Raggi cosmici che investono le nubi temporalesche? Un nuovo studio dice che potrebbe essere questa l'origine dei fulmini, fenomeno che tutti conosciamo ma per cui la comunità scientifica non ha ancora certezze sulla formazione degli ioni che innescano la scarica elettrica alla base di questo evento naturale spettacolare.

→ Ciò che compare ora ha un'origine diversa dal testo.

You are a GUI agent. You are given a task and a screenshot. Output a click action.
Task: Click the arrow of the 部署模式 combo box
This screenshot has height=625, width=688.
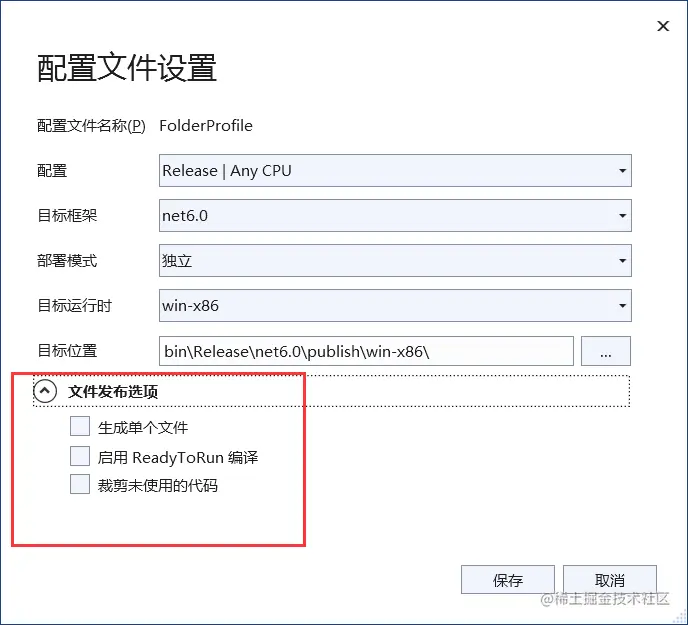pyautogui.click(x=622, y=260)
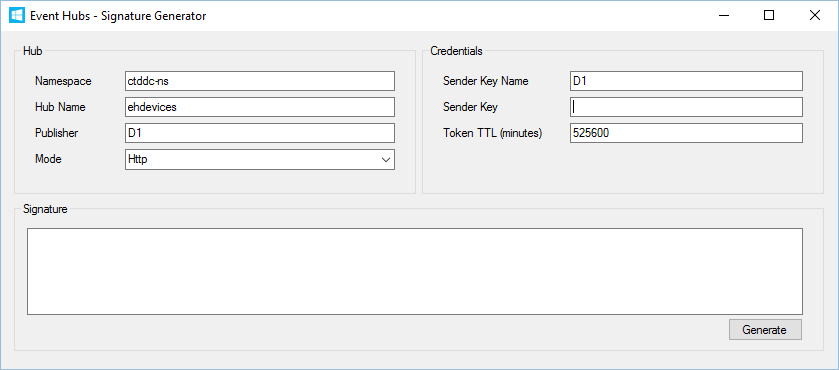Select the Sender Key Name field
839x370 pixels.
tap(687, 81)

Abbiamo camminato sulla Luna, conosciamo l’età dell’Universo e sappiamo calcolare la temperatura di una stella distante migliaia di anni luce dalla Terra. Da che cosa è scatenato invece un fulmine? Potrà sembrare strano, ma la risposta definitiva a questa domanda, probabilmente una delle prime che devono essersi fatti gli uomini guardando il cielo, ancora non c’è. Certo, dalle saette scagliate da Zeus, di strada ne è stata fatta e un articolo pubblicato di recente su Physical Review Letters da Alex Gurevich e Anatoly Karashtin potrebbe mettere fine a una storia aperta da millenni. I due fisici russi raccontano, infatti, di aver raccolto le prove sperimentali che dimostrerebbero la validità della teoria, sviluppata venti anni fa dallo stesso Gurevich, in base alla quale i fulmini sarebbero innescati da raggi cosmici che investono le nubi temporalesche.
Una valanga luminosa
I fulmini sono tra i fenomeni naturali più comuni e facilmente osservabili. Ogni secondo, sulla Terra, ne scoccano mediamente cinquanta. Anche per questo forse gli scienziati sanno quasi tutto di loro. Durante un temporale, le correnti d’aria all’interno di una nuvola generano urti fra gocce d’acqua, frammenti di grandine e cristalli di ghiaccio. In questo modo si producono particelle cariche: solitamente quelle positive si accumulano nella parte superiore delle nubi e quelle negative nella parte inferiore. Normalmente le cariche restano separate perché l’aria funge da isolante. Quando però la differenza di potenziale raggiunge le centinaia di milioni di volt, gli ioni presenti nell’aria, accelerati dall’intenso campo elettrico, innescano un effetto a valanga: colpendo violentemente altre molecole della nube, strappano elettroni e formano altri ioni, che vengono a loro volta accelerati e sono in grado di urtare e ionizzare altre molecole. A seguito degli urti, le molecole della nube immagazzinano temporaneamente energia che poi emettono sottoforma di luce. I fulmini, insomma, sono la manifestazione luminosa di scariche elettriche che attraversano l’atmosfera quando all’interno di una nube, oppure tra due nubi o ancora tra una nube e il suolo, si crea un campo elettrico molto elevato. Fino a qui tutto bene. Il problema, come capita spesso, però, sta a monte. Come si formano gli ioni che innescano la valanga alimentando la scarica elettrica?
Raggi cosmici "fulminei"
Secondo Alex Gurevich e Anatoly Karashtin i responsabili sono i raggi cosmici, vale a dire le particelle cariche prodotte dal Sole, dalle altre stelle oppure dalle esplosioni delle supernove che bombardano l’atmosfera terrestre. Penetrando nelle nubi temporalesche, alcuni raggi cosmici riuscirebbero a ionizzare le molecole atmosferiche, creando così le condizioni per dare inizio alla scarica elettrica. A distanza di vent’anni dalla sua formulazione, i due fisici russi hanno raccolto la prime evidenze sperimentali di questa teoria, studiando 3800 fulmini caduti negli ultimi anni tra Russia e Kazakhstan. In particolare i due scienziati hanno misurato con un interferometro gli impulsi radio emessi negli immediati istanti che precedevano la scarica elettrica. Impulsi con un’ampiezza proporzionale al numero degli elettroni liberati nel corso della prima fase della valanga e di conseguenza all’energia del raggio cosmico responsabile della ionizzazione iniziale. Il modello di Gurevich prevede che a questo valore energetico venga sottratto il contributo delle scariche elettriche dovute alla polarizzazione delle molecole che, nella nube, si trovano in corrispondenza del raggio cosmico ionizzante. Così facendo i due scienziati hanno calcolato che le energie medie dei raggi cosmici “fulminei” si aggirino intorno ai 1012 – 1013 eV, valori compatibili con quelli tipici di questo tipo di particelle e sufficienti a dare luogo alla ionizzazione delle molecole presenti in una nube temporalesca. «Lo studio di Gurevich e Karashtin», ha commentato Joseph Dwyer del Florida Institute of Technology, «rappresenta un passo avanti importante nella comprensione dei meccanismi attraverso i quali si innescano i fulmini. E sarebbe l’ennesimo esempio di come particelle prodotte a miliardi di chilometri di distanza dalla Terra influenzino la vita del nostro pianeta».